China’s manufacturing sector just took a major blow—and Donald Trump’s new wave of tariffs is largely to blame. In April 2025, factory activity in the world’s second-largest economy shrank at its fastest pace in over a year, signaling trouble for a recovery that had only just begun gaining traction.
Fresh data from China’s National Bureau of Statistics (NBS) shows the official manufacturing Purchasing Managers’ Index (PMI) fell to 49.0 in April, down from 50.5 in March. This marks the lowest point since December 2023 and falls below the key 50-point mark that separates growth from contraction. The sharp downturn surprised analysts, who had forecasted a more moderate drop to 49.8.

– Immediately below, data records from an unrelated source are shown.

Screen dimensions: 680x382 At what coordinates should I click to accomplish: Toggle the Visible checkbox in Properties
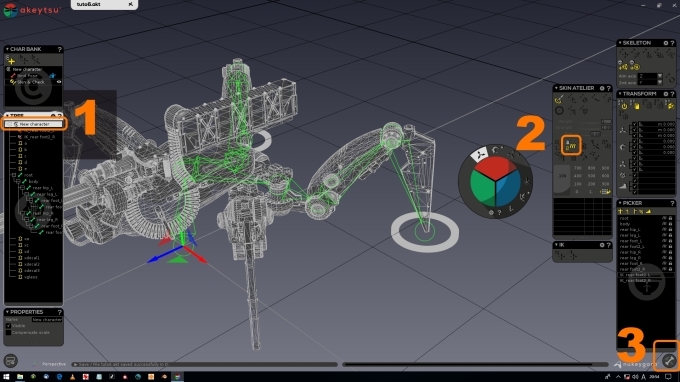pos(8,326)
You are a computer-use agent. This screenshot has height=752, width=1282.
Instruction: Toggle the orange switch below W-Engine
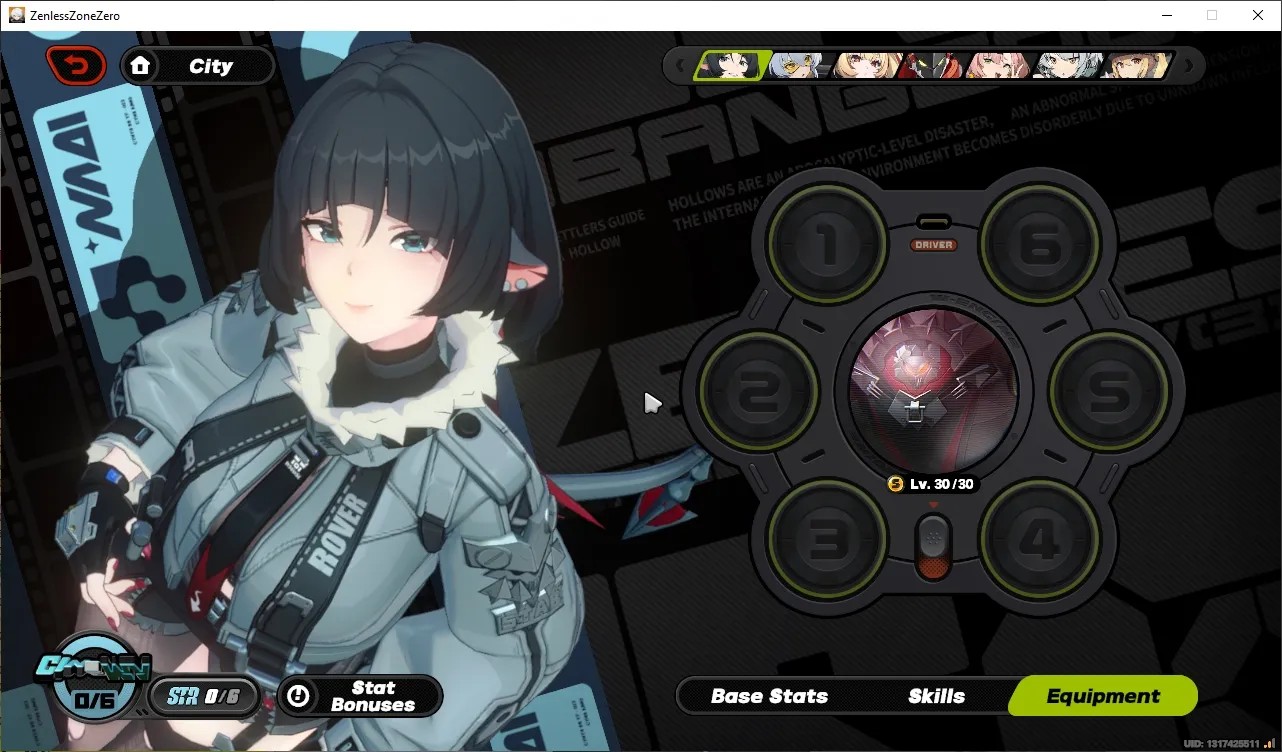[934, 548]
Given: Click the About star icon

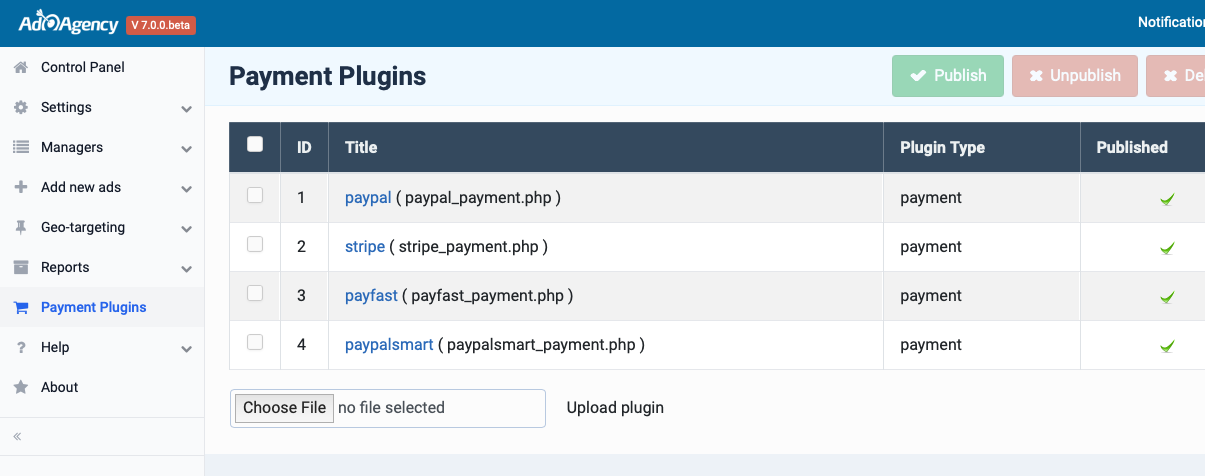Looking at the screenshot, I should coord(20,387).
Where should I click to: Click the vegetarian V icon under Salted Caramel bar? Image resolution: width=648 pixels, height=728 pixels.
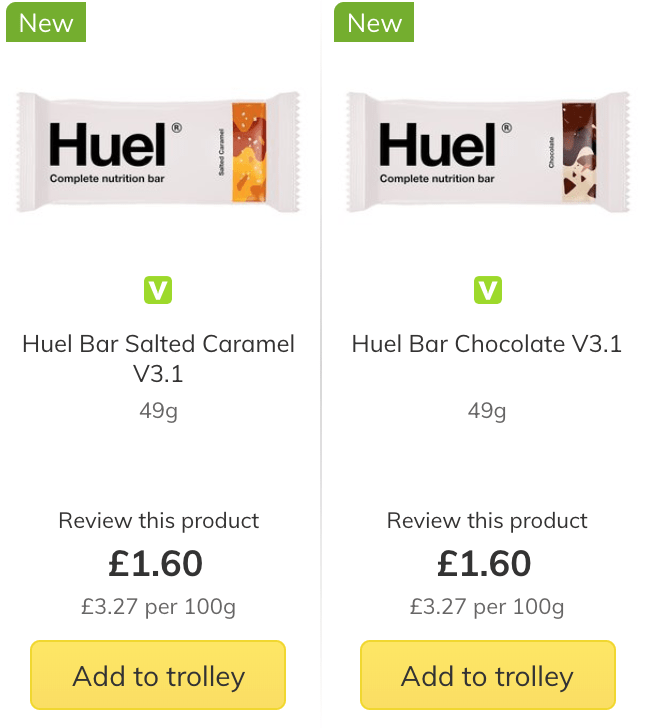point(158,290)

Even non-manufacturing sectors—which include services and construction—showed signs of weakness, with their PMI dipping to 50.4 from 50.8. Though still technically in growth territory, the slower momentum underscores growing concerns about China’s economic resilience.
What triggered this sudden drop? According to experts, it’s the impact of former U.S. President Donald Trump’s “Liberation Day” tariff package. These steep import duties, which include a 145% levy on certain Chinese goods, have made it significantly harder for Chinese manufacturers to sell overseas—especially to their biggest customer, the U.S.
In the months before the tariffs hit, Chinese exporters rushed to ship out goods early in a strategy known as front-loading. Now that the tariffs are in effect, that approach has run its course. Without new international demand to lean on, China’s export-heavy economy is feeling the heat.
“While the data may slightly exaggerate the impact due to negative sentiment, there’s no denying the pressure on China’s economy,” said Zichun Huang, China Economist at Capital Economics. He predicted that even with increased government spending, growth could slow to just 3.5% this year.
Adding to the gloom, the new export orders index—a key indicator of future demand—fell to its lowest level since April 2012, excluding the pandemic years. This signals not just a temporary slowdown, but a potential long-term shift in global trade dynamics.

Beijing is taking steps to soften the blow. Officials are preparing new economic stimulus policies, including possible interest rate cuts and reduced bank reserve requirements. While Chinese leaders have dismissed the idea of negotiating with the U.S. over tariffs, they are clearly aware of the need to support affected industries and workers.
Some analysts expect the manufacturing index to remain in contraction territory in May, though slight improvements may come as new domestic policies take effect. Still, the outlook remains cautious.
International bodies like the IMF and financial giants including Goldman Sachs and UBS have all lowered their growth forecasts for China through 2026. While the Chinese government is holding firm on its 5% growth target for 2025, reaching that goal is looking more and more uncertain.
As the ripple effects of this trade standoff spread, the global economy is watching closely. If tensions escalate further, the world could be heading toward a new era of economic nationalism—and more instability ahead.